My Learnings: #47
Jeff Booth, the insightful entrepreneur, author, podcaster, and Bitcoin advocate, poses a profound question: "Why is the base layer theft, and how does printing money solve anything?" Grappling with it unveils uncomfortable truths about our monetary system.
At its core, governments like the US target 2% inflation (often tolerating 3%), explicitly aiming to erode 2% of currency holders' purchasing power annually—a sanctioned form of theft. Why accept this? It stems from dilemmas like Triffin's: as issuer of the world's reserve currency, the US must print more to satisfy global demand, devaluing the dollar and subtly siphoning value from savers. Historically mild, this "hidden tax" has ballooned with mounting debt, entitlement programs, wars, and crises like COVID, exposing its pain and prompting scrutiny.

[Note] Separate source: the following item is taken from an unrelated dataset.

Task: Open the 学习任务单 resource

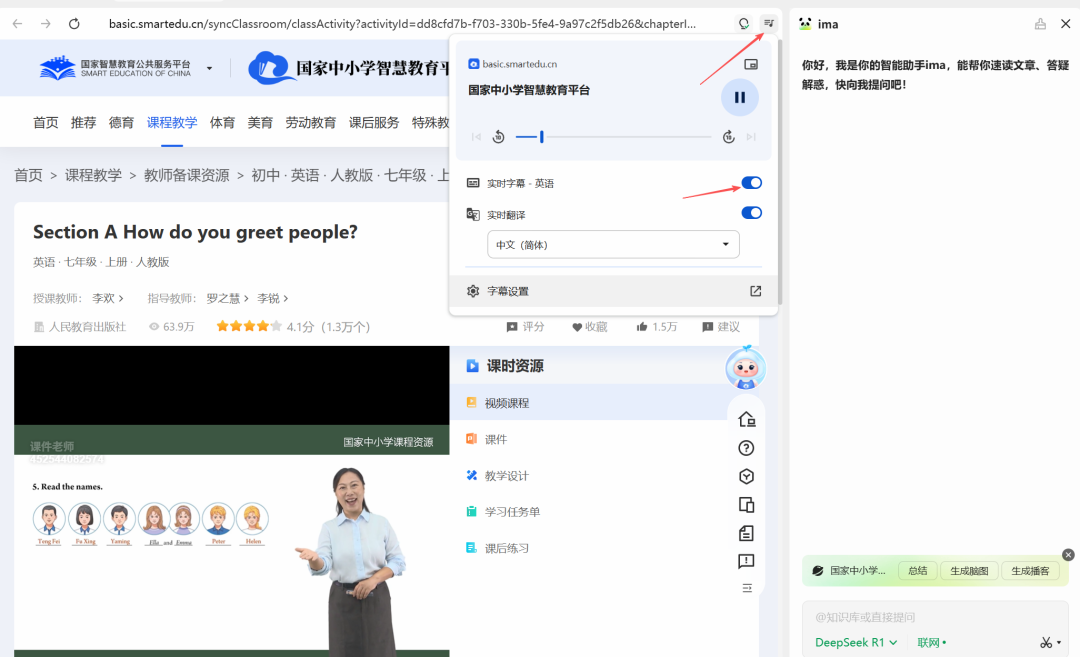Action: coord(515,511)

The second part is equally incisive: Printing money solves nothing sustainably. It may fund strategic asset grabs (swapping paper for resources), but ethically dubious and short-lived—as seen in waning demand for US Treasuries, with alternatives like gold gaining favor. To "solve" poverty? It merely inflates assets, enriching the wealthy while devaluing wages and savings, widening inequality. Always challenge calls for more fiat: true solutions demand addressing root causes, not perpetuating theft through debasement.